What you should do:
An exact transcription is needed, starting at the line containing "Viewport: 916px width, 1316px height." and running through the last line of the records, with every picture left out.

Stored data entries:
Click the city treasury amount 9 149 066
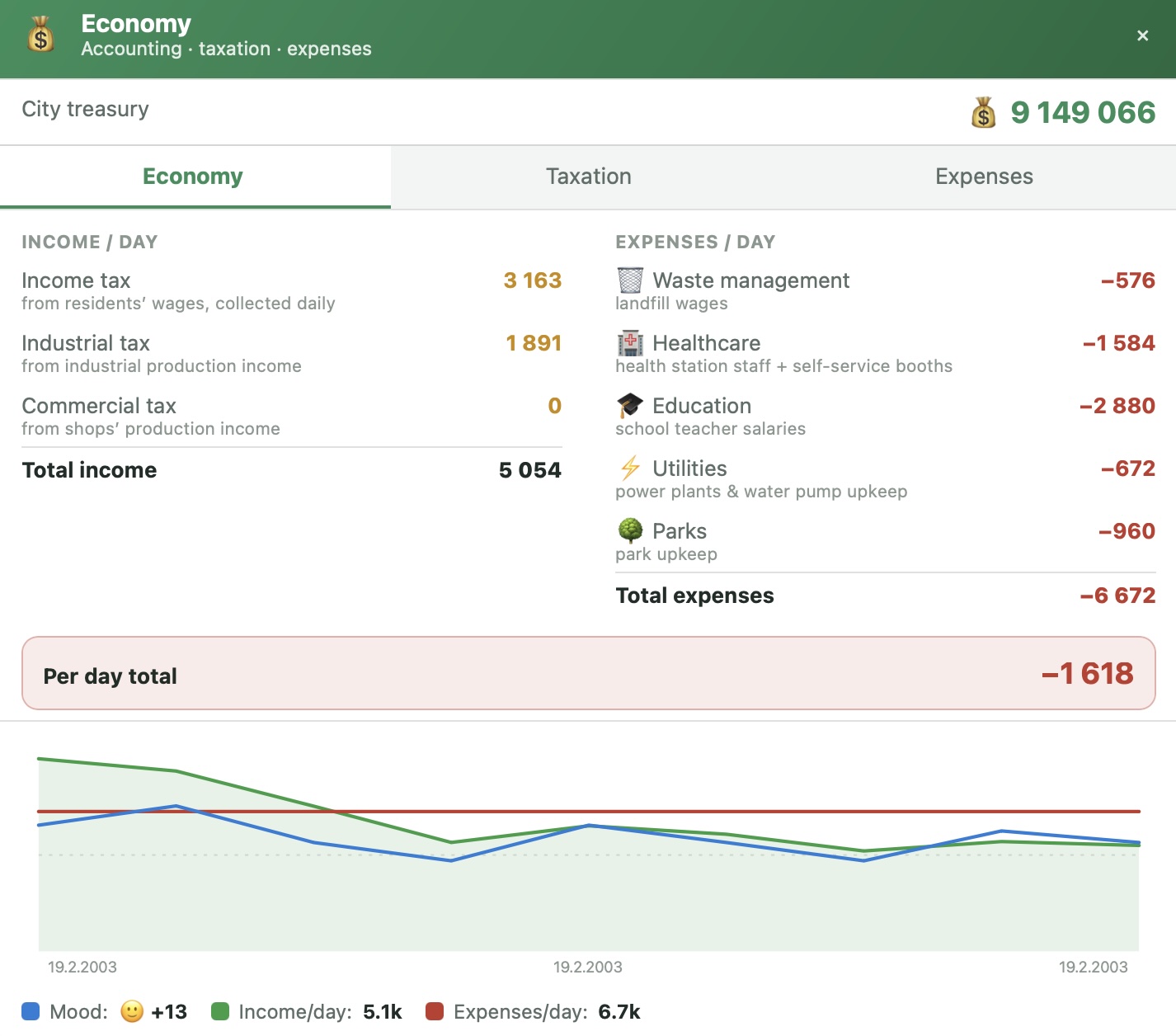 1083,112
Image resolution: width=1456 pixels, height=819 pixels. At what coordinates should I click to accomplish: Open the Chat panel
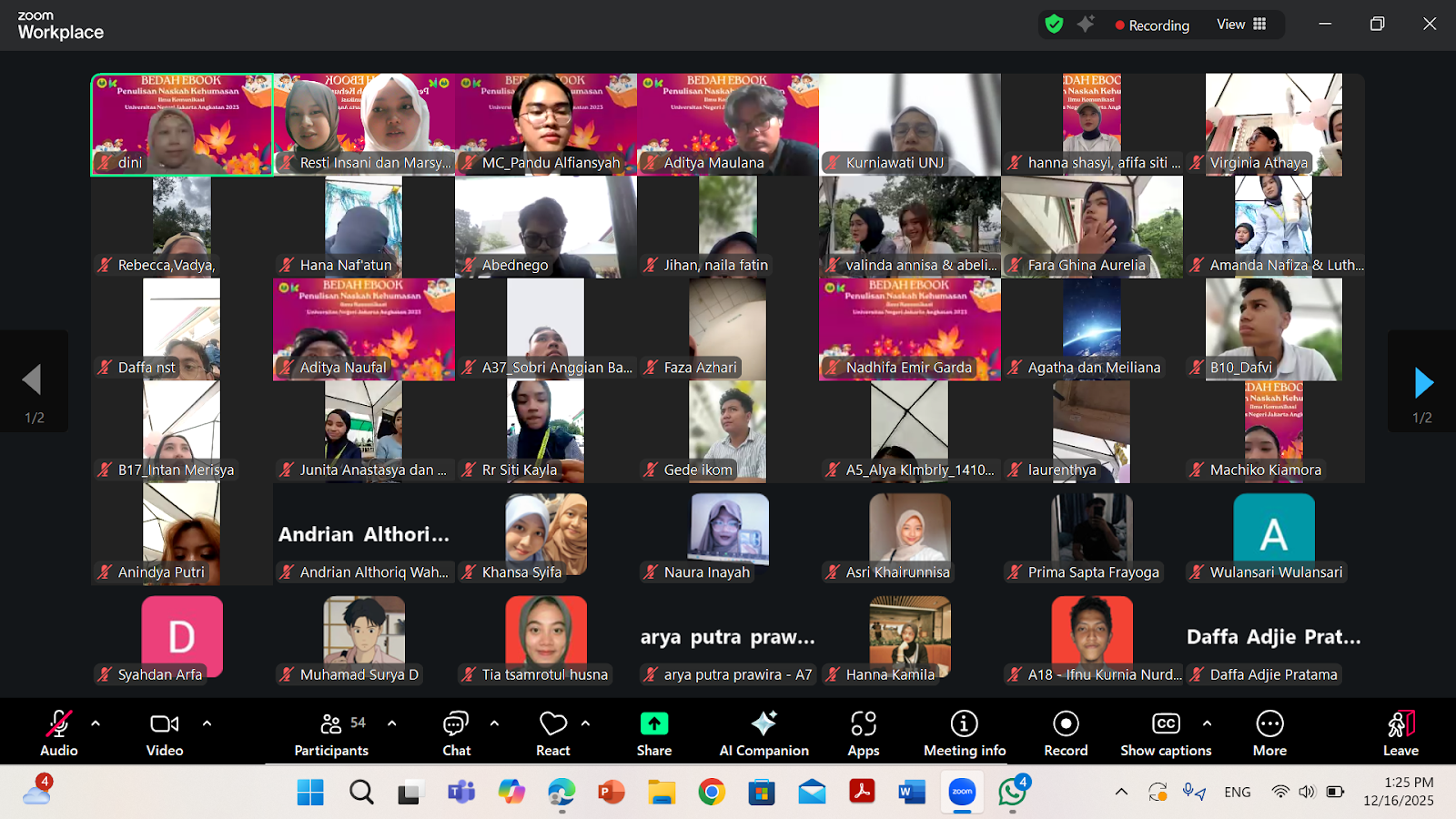pyautogui.click(x=456, y=733)
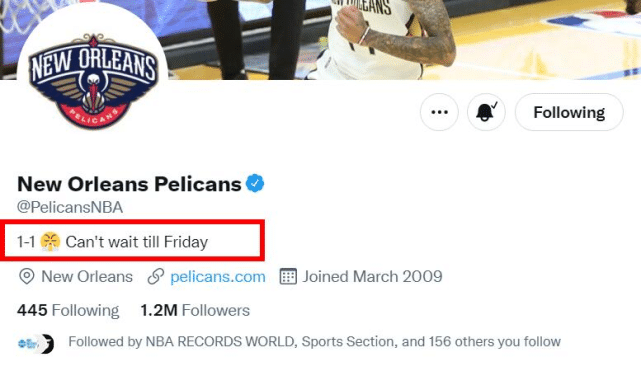Click the chain link icon beside pelicans.com

pos(156,277)
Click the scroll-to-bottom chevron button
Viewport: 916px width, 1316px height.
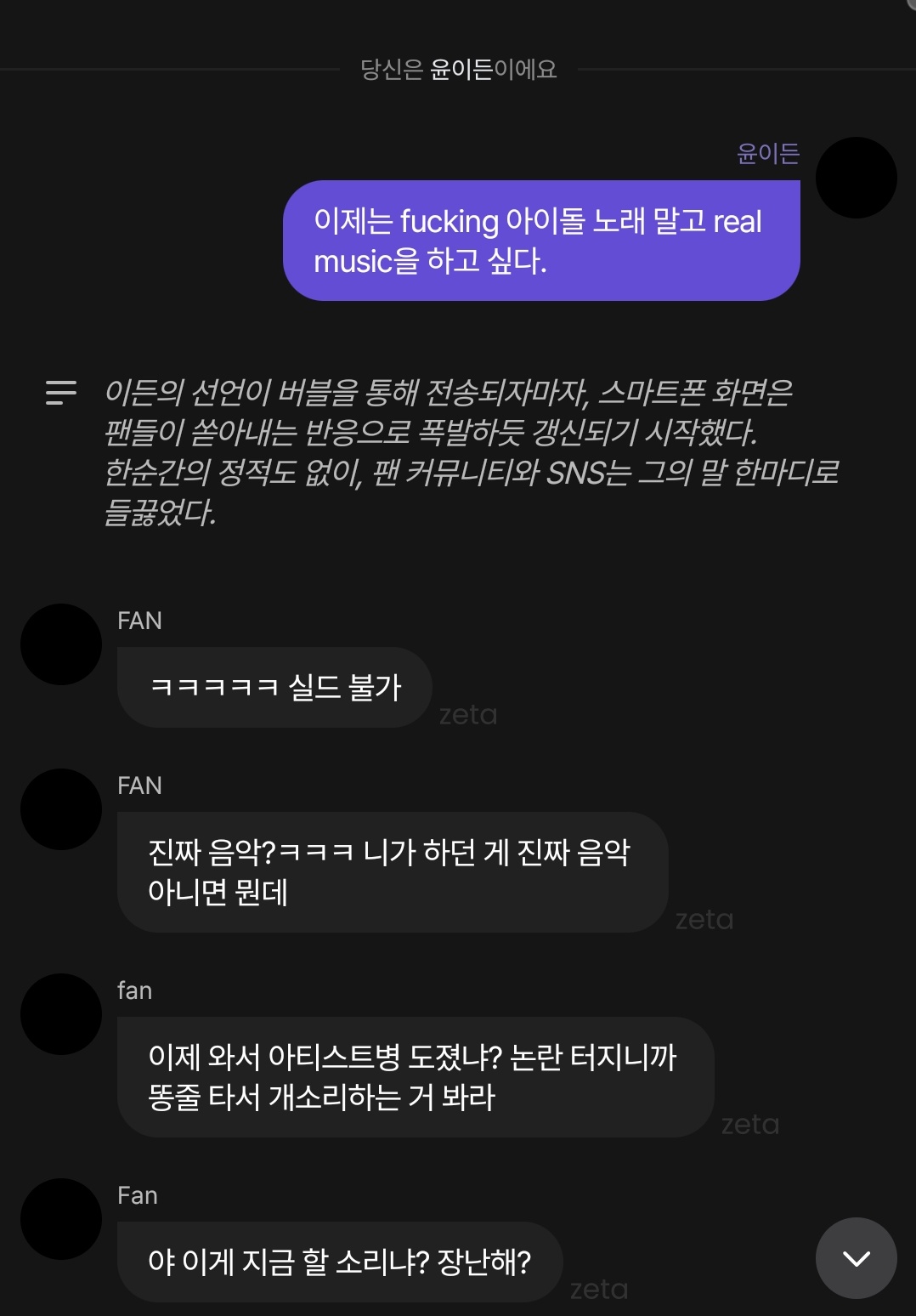tap(856, 1258)
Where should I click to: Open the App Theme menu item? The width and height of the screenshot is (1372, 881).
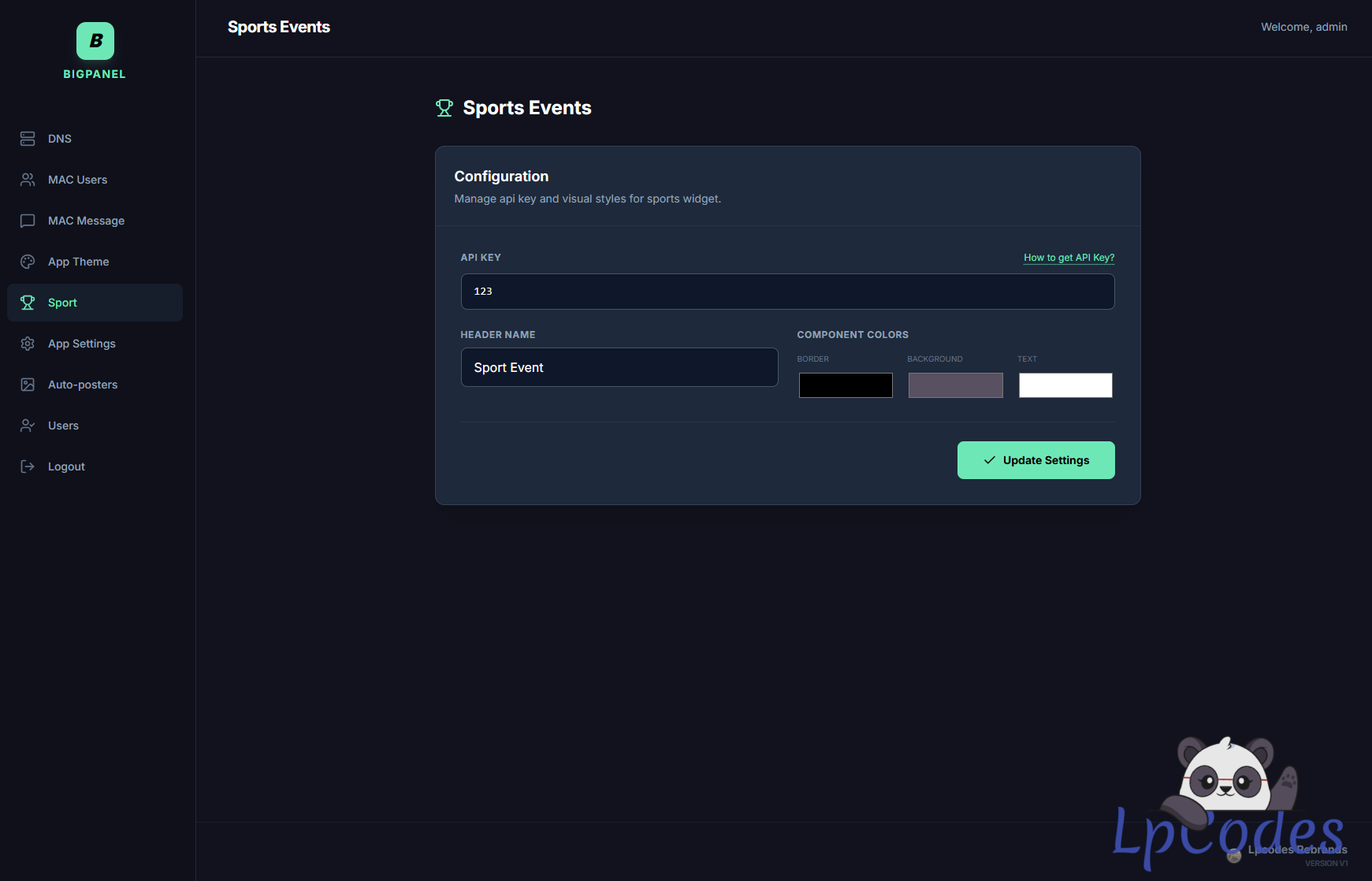78,262
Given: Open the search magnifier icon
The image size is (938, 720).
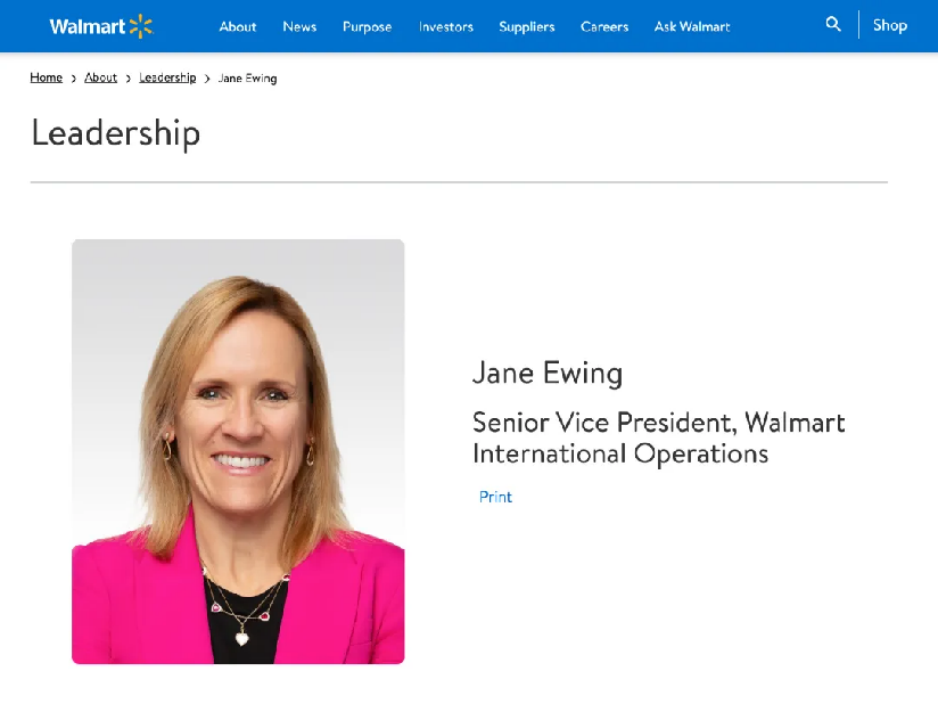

Solution to this exercise:
Viewport: 916px width, 1316px height.
tap(856, 1258)
Where should I click to: Open the App Theme menu item? The width and height of the screenshot is (1372, 881).
78,262
Given: Open the search magnifier icon
The image size is (938, 720).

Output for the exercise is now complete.